WORK INSTRUCTIONS: Write out again, exactly, the lines of the listing below from the first one through the one that contains "Click the help icon beside 自播排名", and no other lines.
§
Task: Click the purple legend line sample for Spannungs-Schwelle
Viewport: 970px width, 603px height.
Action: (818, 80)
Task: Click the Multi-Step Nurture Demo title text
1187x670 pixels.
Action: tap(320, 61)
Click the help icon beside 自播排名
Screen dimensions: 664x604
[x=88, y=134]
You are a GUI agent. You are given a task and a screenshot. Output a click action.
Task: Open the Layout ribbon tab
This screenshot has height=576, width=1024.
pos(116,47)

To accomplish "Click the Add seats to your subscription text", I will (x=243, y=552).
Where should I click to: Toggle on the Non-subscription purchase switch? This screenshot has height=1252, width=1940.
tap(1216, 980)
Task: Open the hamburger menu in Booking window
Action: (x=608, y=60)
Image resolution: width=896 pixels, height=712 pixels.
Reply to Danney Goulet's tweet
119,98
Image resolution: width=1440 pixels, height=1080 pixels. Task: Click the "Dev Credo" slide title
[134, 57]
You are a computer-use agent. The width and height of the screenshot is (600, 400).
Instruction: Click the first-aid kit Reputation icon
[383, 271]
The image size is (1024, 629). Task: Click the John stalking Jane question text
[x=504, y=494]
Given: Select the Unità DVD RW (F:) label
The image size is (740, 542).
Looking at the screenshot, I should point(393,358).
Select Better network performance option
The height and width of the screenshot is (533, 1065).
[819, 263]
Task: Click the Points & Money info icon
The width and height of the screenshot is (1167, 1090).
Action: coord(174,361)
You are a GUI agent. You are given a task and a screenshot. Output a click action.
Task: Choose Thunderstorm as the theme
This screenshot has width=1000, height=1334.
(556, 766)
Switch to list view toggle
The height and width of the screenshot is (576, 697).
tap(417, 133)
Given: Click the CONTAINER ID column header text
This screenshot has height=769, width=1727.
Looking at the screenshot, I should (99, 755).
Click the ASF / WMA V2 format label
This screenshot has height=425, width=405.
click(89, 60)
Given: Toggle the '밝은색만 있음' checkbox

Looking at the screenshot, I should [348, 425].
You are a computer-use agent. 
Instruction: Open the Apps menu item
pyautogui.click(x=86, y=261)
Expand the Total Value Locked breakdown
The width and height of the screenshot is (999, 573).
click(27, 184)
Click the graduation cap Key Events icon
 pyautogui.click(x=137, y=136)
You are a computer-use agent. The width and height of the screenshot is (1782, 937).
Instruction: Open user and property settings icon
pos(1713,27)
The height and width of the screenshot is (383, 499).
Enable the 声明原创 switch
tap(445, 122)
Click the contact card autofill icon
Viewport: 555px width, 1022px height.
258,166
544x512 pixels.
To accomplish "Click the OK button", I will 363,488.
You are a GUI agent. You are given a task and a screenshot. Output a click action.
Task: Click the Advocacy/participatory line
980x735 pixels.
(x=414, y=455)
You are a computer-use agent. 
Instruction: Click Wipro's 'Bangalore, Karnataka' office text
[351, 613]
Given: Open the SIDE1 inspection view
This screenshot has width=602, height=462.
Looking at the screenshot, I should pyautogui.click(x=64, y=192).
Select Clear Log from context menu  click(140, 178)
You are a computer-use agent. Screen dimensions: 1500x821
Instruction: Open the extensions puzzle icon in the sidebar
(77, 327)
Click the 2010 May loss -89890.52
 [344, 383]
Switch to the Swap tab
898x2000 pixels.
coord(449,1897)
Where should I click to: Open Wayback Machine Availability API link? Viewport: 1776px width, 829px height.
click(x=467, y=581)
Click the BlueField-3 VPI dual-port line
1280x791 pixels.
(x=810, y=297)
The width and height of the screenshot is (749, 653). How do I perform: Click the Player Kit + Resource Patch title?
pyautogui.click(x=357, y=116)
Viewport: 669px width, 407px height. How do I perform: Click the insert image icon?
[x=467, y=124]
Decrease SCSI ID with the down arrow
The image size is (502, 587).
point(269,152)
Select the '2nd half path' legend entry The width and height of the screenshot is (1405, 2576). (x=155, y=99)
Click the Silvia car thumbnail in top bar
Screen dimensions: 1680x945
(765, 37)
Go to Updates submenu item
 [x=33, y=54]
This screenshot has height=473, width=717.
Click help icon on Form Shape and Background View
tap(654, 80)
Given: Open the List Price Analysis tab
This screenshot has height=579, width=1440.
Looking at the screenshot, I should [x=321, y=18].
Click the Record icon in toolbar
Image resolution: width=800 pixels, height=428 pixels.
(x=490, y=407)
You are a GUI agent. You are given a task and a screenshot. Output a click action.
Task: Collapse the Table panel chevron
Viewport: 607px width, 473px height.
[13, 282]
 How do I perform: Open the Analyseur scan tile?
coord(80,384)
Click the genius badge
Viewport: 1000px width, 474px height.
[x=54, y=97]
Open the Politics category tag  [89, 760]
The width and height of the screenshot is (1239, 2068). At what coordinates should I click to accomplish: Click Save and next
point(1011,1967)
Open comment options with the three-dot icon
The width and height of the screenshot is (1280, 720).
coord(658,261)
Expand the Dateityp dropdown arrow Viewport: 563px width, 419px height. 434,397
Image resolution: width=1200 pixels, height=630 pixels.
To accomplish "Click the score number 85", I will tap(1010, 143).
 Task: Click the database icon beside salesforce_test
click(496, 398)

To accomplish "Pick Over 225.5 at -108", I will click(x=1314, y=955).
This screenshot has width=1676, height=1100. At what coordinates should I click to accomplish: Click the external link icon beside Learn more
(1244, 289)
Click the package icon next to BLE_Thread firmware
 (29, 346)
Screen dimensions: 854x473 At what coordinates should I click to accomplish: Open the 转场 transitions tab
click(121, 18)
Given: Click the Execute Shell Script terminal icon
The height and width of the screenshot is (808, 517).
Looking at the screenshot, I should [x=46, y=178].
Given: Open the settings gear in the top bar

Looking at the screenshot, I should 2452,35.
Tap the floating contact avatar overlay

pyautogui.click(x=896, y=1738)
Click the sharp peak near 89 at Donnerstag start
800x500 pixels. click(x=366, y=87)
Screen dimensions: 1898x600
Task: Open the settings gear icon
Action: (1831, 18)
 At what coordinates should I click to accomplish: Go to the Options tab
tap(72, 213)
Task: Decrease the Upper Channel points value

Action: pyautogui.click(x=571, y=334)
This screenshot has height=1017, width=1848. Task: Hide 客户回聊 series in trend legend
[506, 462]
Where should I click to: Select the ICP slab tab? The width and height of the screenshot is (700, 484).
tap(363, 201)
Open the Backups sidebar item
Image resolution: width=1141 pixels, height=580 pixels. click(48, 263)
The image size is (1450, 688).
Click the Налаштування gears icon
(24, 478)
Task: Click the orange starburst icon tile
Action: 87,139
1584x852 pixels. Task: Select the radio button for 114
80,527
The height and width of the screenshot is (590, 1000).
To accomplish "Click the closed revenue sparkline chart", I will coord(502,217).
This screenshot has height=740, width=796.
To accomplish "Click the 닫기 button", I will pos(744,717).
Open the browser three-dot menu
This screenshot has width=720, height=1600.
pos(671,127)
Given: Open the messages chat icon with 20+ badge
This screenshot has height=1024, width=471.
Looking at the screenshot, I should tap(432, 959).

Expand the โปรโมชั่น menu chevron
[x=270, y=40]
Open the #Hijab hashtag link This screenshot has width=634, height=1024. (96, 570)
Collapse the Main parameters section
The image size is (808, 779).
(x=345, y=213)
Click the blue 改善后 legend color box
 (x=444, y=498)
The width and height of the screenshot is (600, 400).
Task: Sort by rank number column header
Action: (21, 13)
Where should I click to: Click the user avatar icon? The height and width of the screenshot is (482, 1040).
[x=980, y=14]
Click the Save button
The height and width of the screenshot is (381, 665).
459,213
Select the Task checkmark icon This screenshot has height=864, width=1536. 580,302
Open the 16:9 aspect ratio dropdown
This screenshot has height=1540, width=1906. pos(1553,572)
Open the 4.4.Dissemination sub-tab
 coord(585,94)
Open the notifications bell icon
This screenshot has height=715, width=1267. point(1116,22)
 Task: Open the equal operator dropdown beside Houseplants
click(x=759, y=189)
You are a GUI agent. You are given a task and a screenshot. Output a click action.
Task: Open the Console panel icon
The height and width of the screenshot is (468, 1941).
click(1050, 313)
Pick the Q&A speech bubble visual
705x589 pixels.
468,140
§
TASK RESPONSE:
Task: Click the purple legend line sample for Spannungs-Schwelle
Viewport: 970px width, 603px height.
Action: (818, 80)
Task: Click the Multi-Step Nurture Demo title text
1187x670 pixels.
Action: tap(320, 61)
Click the help icon beside 自播排名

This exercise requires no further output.